Summary: Add keepalive, max_retry_wait parameters to fluentd secure_forward configuration
Product: [oVirt] ovirt-engine-metrics Reporter: Rich Megginson <rmeggins>
Component: GenericAssignee: Shirly Radco <sradco>
Status: CLOSED CURRENTRELEASE QA Contact: Lukas Svaty <lsvaty>
Severity: medium Docs Contact:
Priority: unspecified    
Version: unspecifiedCC: bugs, lveyde
Target Milestone: ovirt-4.1.7Keywords: ZStream
Target Release: 1.0.7.1Flags: rule-engine: ovirt-4.1+
Hardware: Unspecified   
OS: Unspecified   
Whiteboard:
Fixed In Version: ovirt-engine-metrics-1.0.7.1 Doc Type: If docs needed, set a value
Doc Text:
Story Points: ---
Clone Of: Environment:
Last Closed: 2017-11-13 12:26:40 UTC Type: Bug
Regression: --- Mount Type: ---
Documentation: --- CRM:
Verified Versions: Category: ---
oVirt Team: Metrics RHEL 7.3 requirements from Atomic Host:
Cloudforms Team: --- Target Upstream Version:
Embargoed:
Bug Depends On:    
Bug Blocks: 1475135, 1493030    

Description Rich Megginson 2017-09-15 16:58:38 UTC
Description of problem:
When fluentd secure_forward connects to a remote secure_forward listener through a proxy, the proxy cannot load balance the connections until they attempt to reconnect.  There is a parameter `keepalive` which can be used to force fluentd secure_forward to reconnect periodically to help with load balancing.

https://github.com/tagomoris/fluent-plugin-secure-forward#secureforwardoutput

I suggest using a value of 5 minutes (300 seconds), and we can tune from there.

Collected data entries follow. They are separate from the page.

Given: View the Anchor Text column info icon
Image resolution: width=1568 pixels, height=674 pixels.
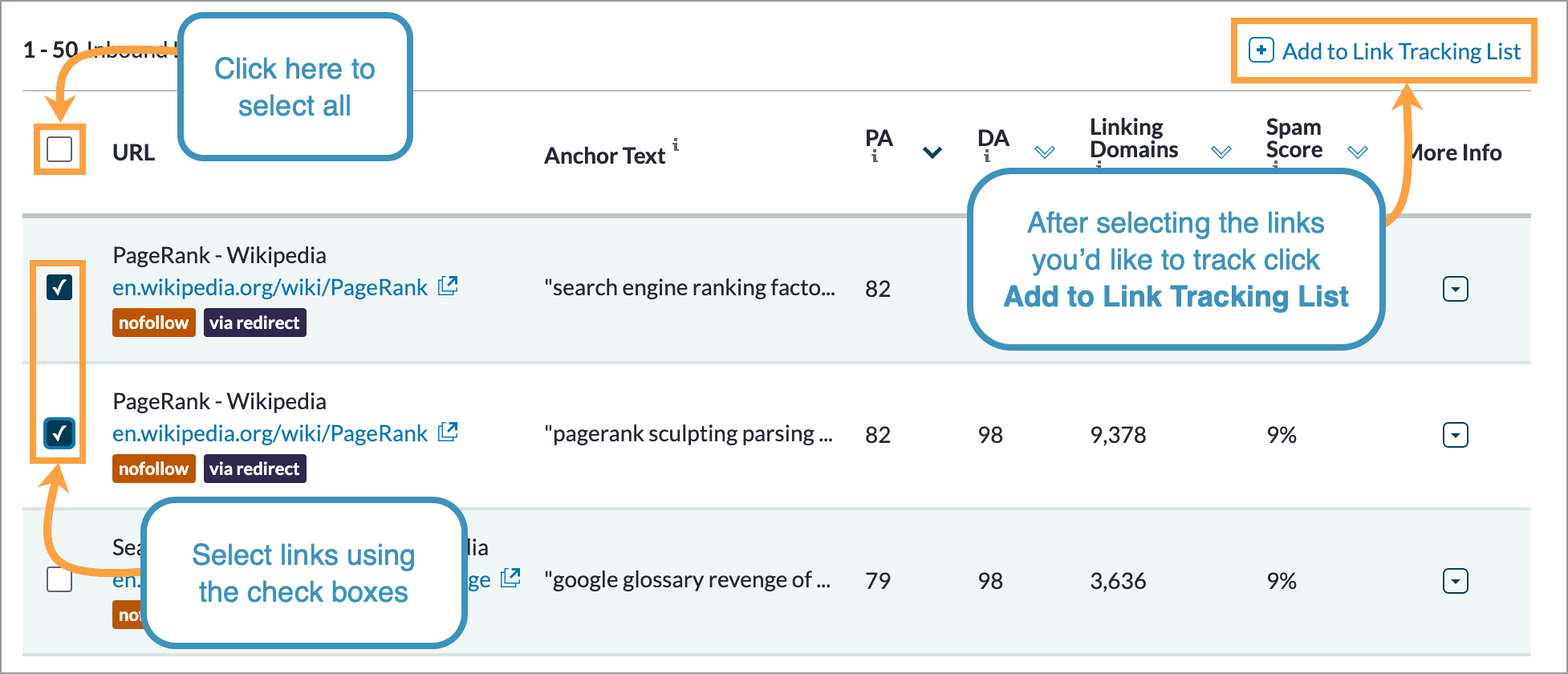Looking at the screenshot, I should click(676, 146).
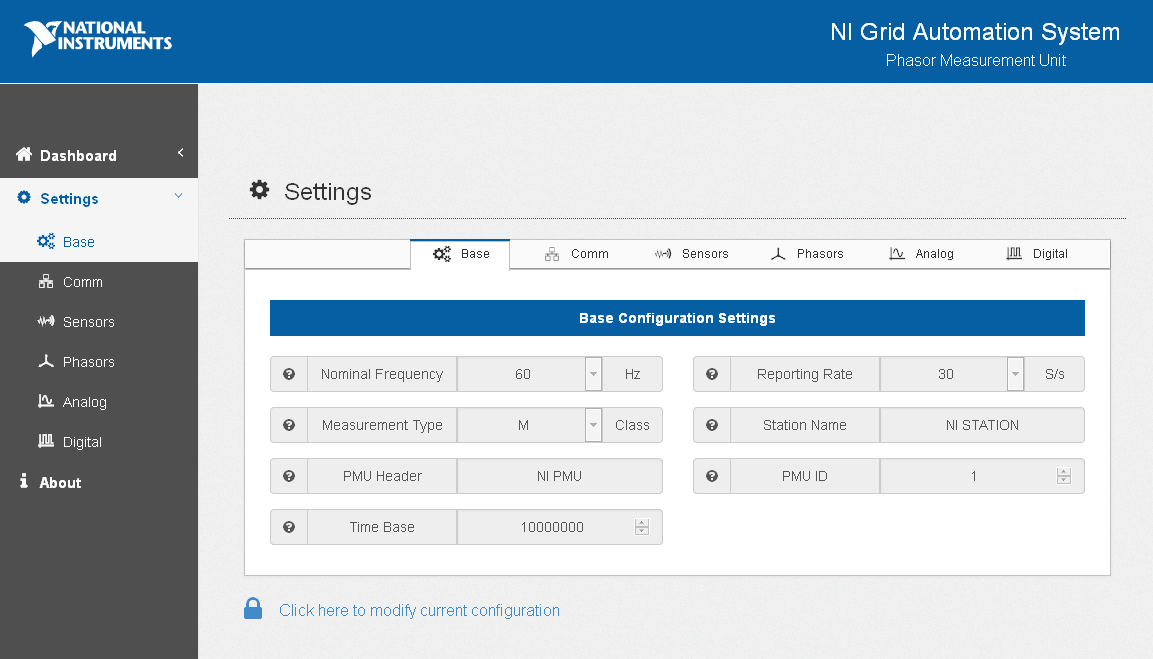The width and height of the screenshot is (1153, 659).
Task: Click help icon beside Measurement Type
Action: 289,425
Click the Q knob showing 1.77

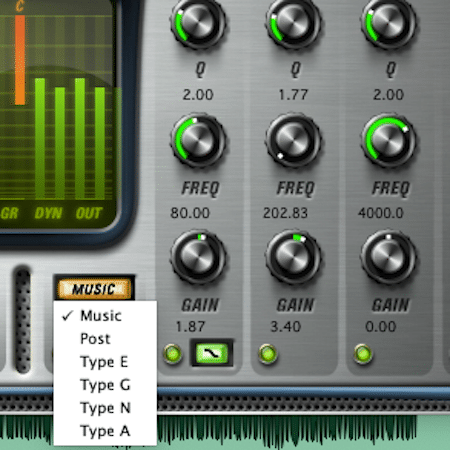(x=293, y=23)
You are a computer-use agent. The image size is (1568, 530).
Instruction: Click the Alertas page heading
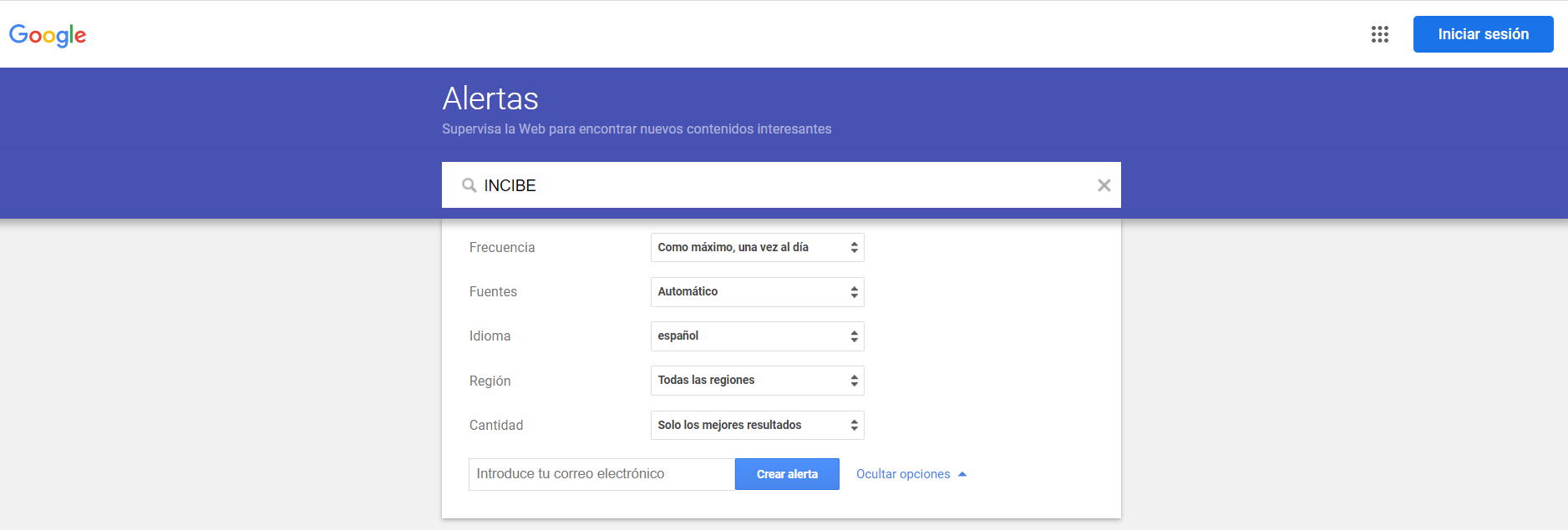tap(490, 98)
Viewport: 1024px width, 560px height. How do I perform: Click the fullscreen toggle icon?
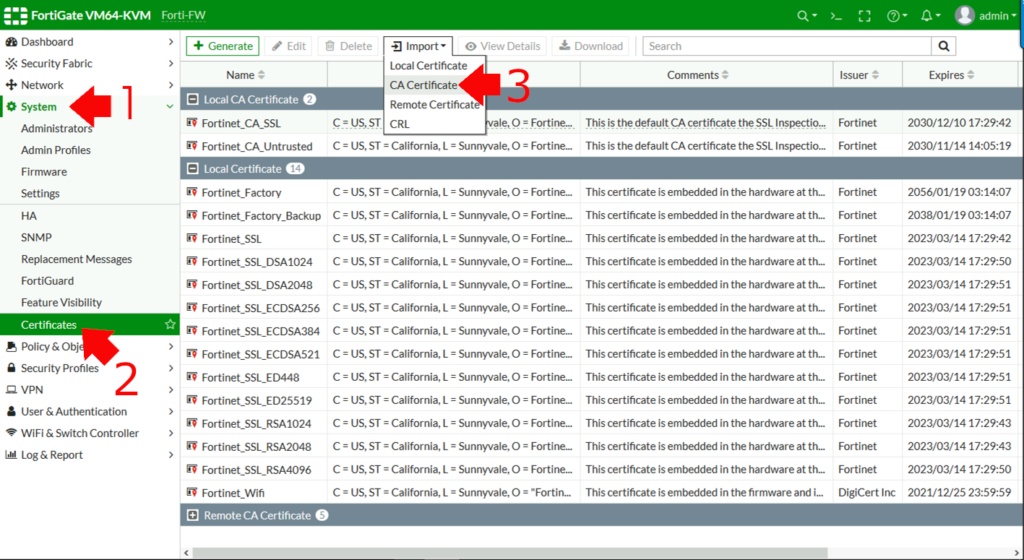(865, 16)
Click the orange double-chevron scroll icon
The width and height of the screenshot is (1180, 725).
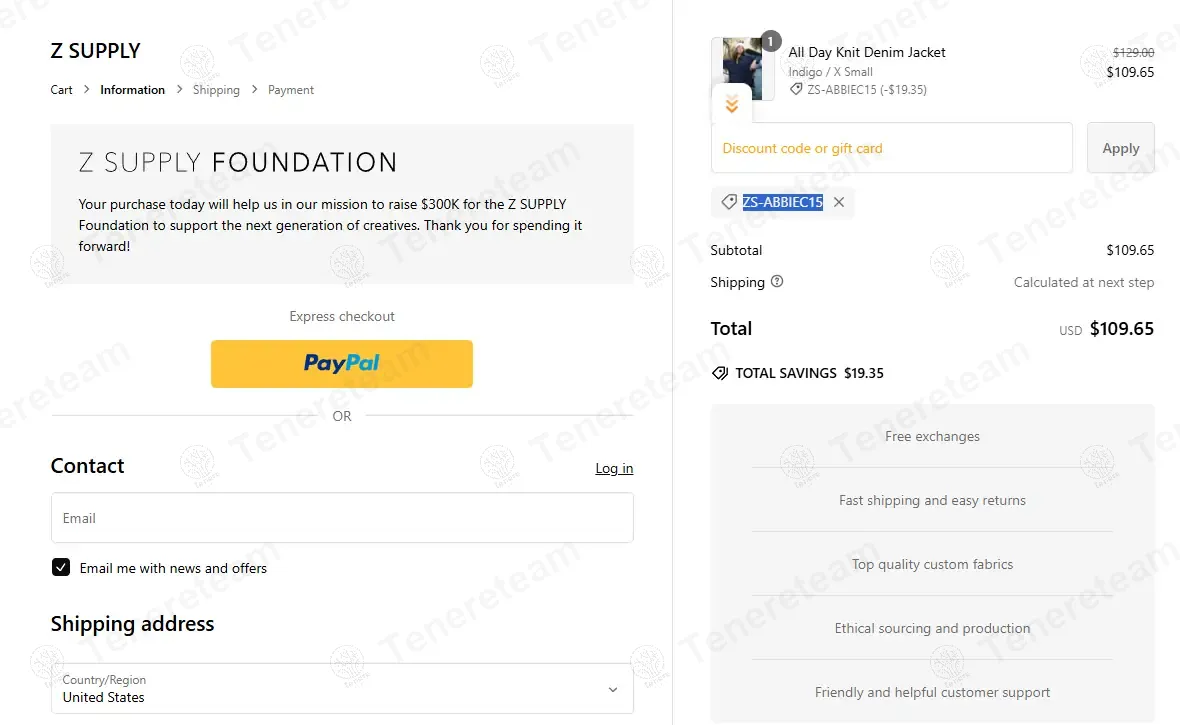point(732,104)
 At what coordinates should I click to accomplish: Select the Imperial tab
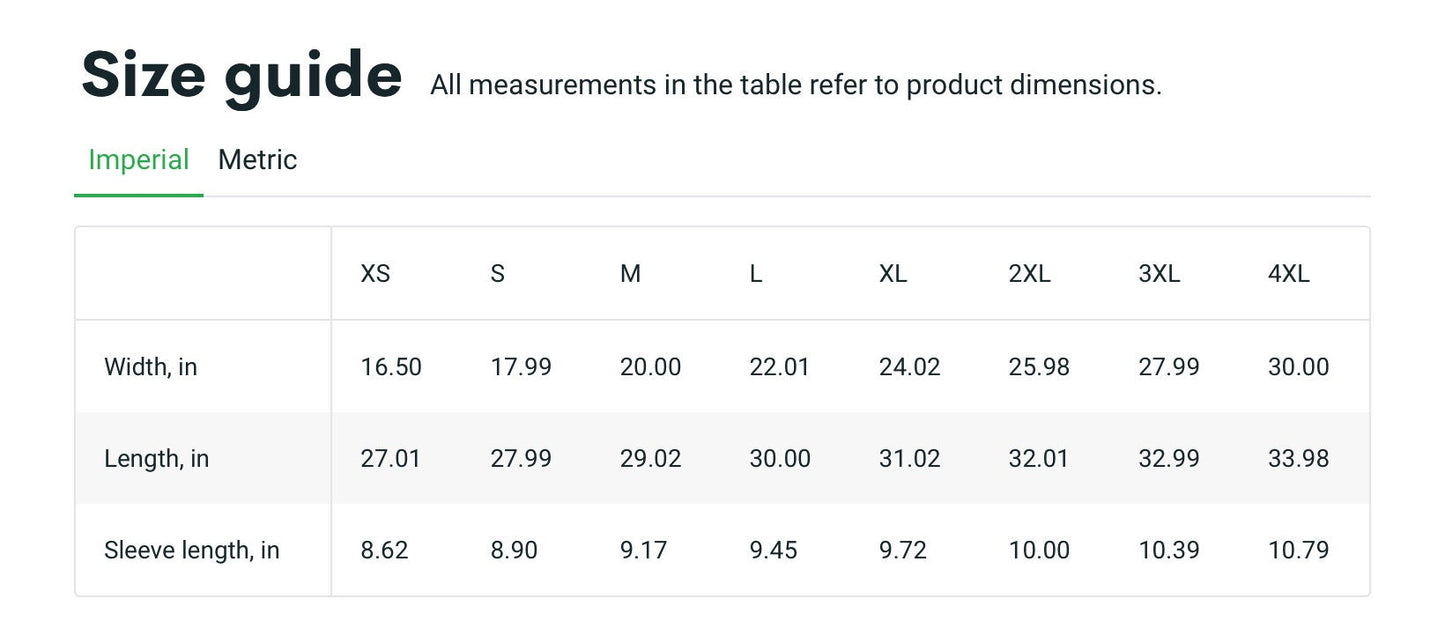(139, 160)
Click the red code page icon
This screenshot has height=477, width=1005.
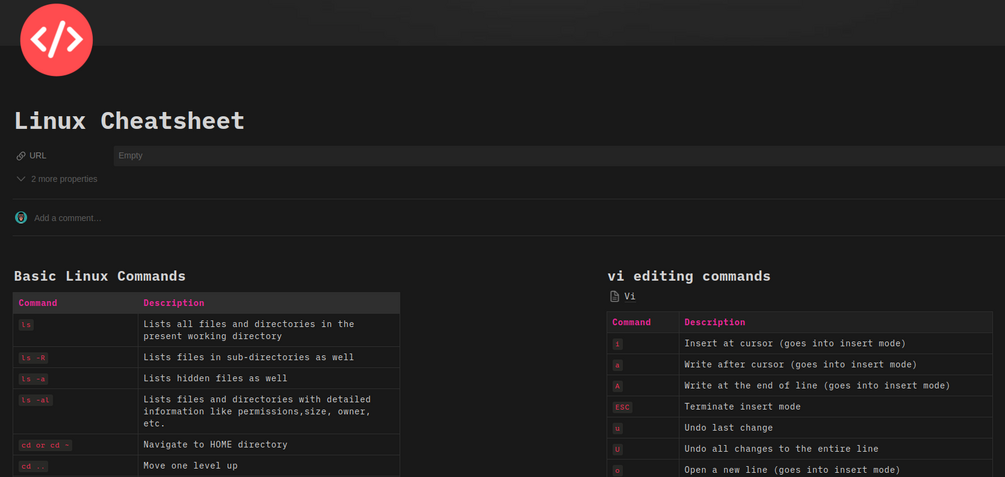click(56, 40)
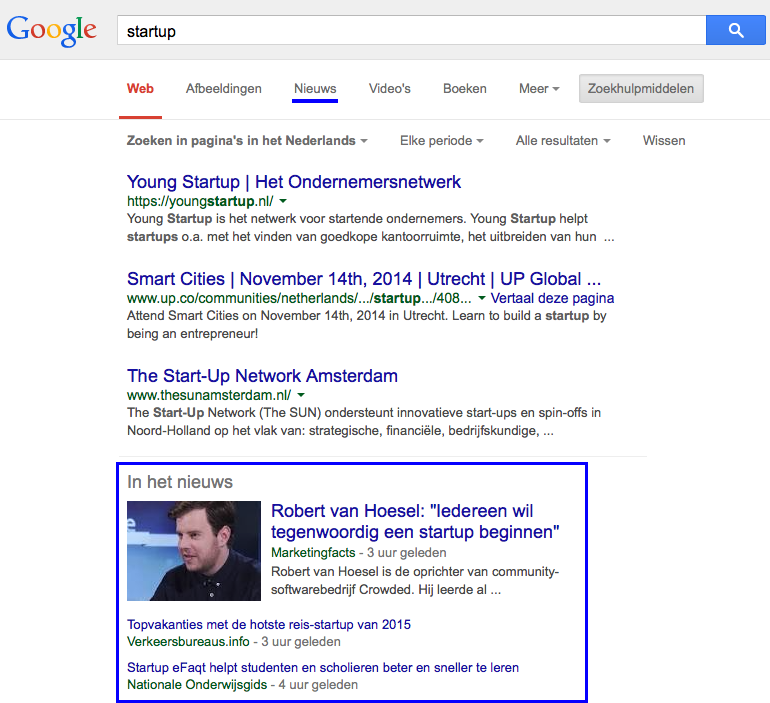Click Wissen to clear filters
This screenshot has height=703, width=770.
[x=663, y=141]
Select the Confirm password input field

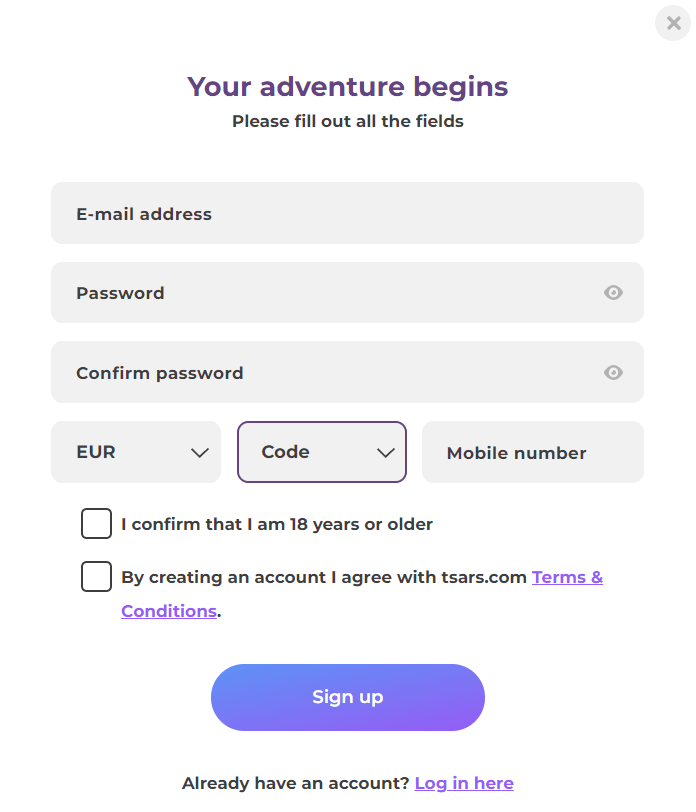[x=330, y=373]
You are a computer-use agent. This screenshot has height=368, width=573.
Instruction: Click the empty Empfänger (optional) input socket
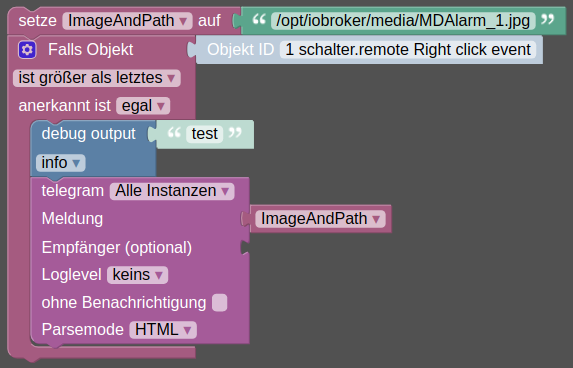(245, 247)
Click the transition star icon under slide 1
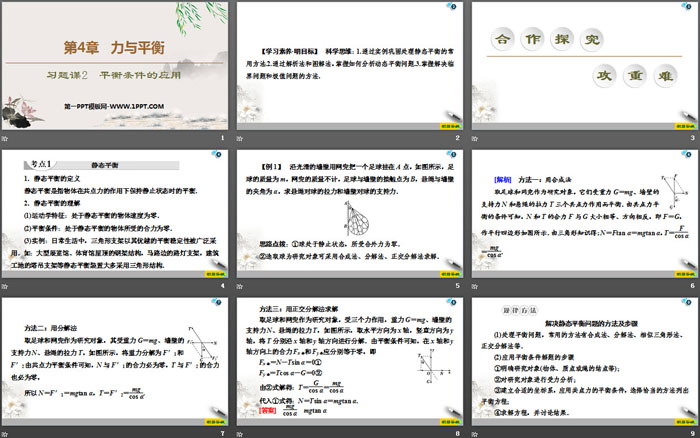Screen dimensions: 700x438 7,139
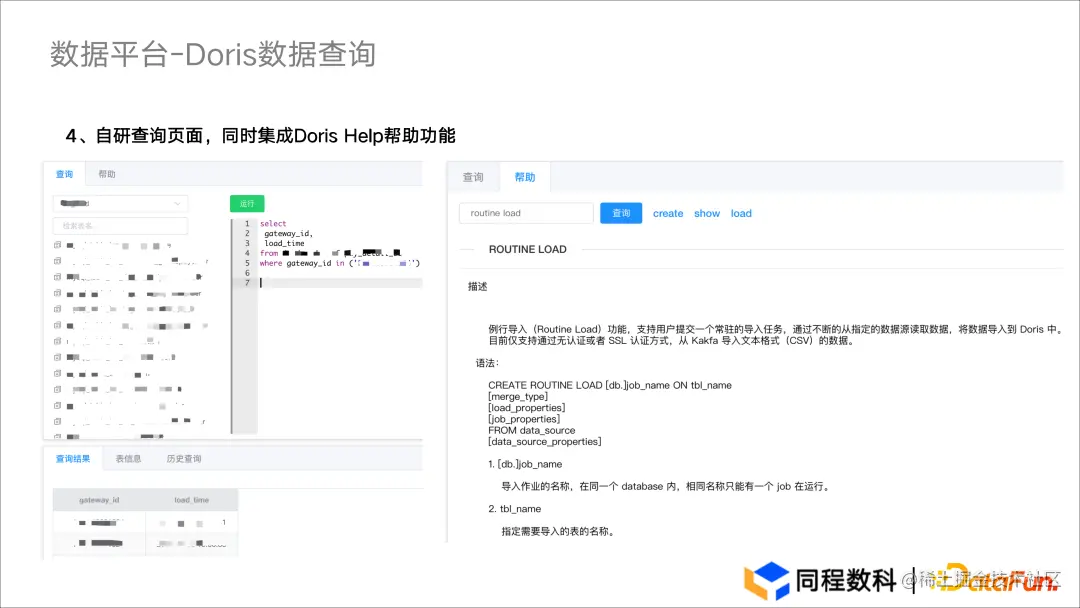This screenshot has width=1080, height=608.
Task: Click the table icon beside the second table name
Action: click(55, 261)
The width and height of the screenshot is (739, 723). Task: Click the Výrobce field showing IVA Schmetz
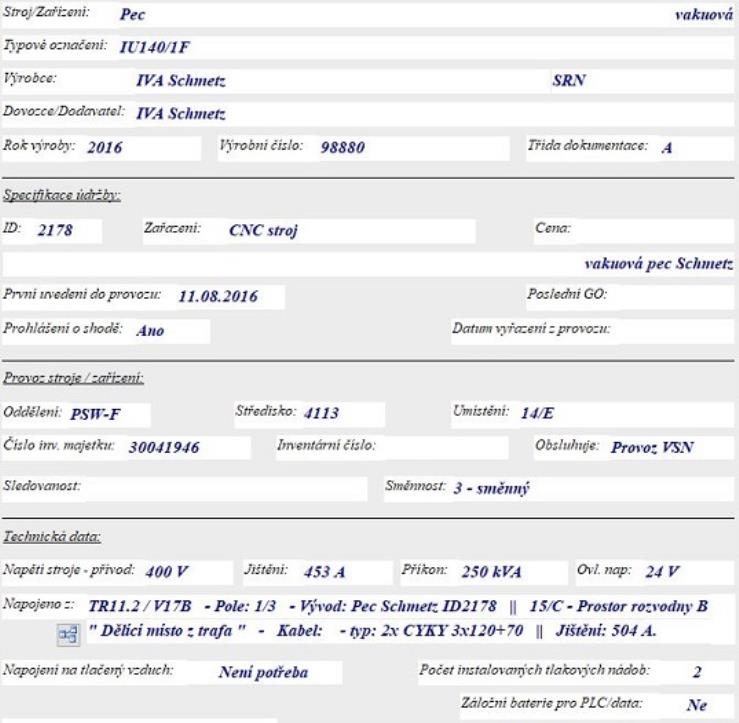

I guess this would need to be added to your ansible playbooks/templates for fluentd.

Version-Release number of selected component (if applicable):


How reproducible:


Steps to Reproduce:
1.
2.
3.

Actual results:


Expected results:


Additional info:

Comment 1 Rich Megginson 2017-09-25 02:05:51 UTC
Also set `max_retry_wait 300`
In my testing of ovirt -> logging, if there are connection problems, the ovirt fluentd will keep exponentially backing off until it is waiting for several hours.  I recommend a max_retry_wait of 300.

Comment 2 Lukas Svaty 2017-10-19 15:44:57 UTC
missing in ovirt-engine-metrics-1.0.7-1.el7ev.noarch

Comment 3 Sandro Bonazzola 2017-10-21 06:14:31 UTC
Lukas, note this has been fixed in 1.0.7.1 not 1.0.7-1

Comment 4 Lukas Svaty 2017-10-25 10:21:43 UTC
[root@/ ]# grep -R max_retry /etc/fluentd/
/etc/fluentd/config.d/30-source-forward.conf:  max_retry_wait 300s
/etc/fluentd/config.d/30-source-forward.conf:  max_retry_wait 300s

verified in ovirt-engine-metrics-1.0.7.1-1.el7ev.noarch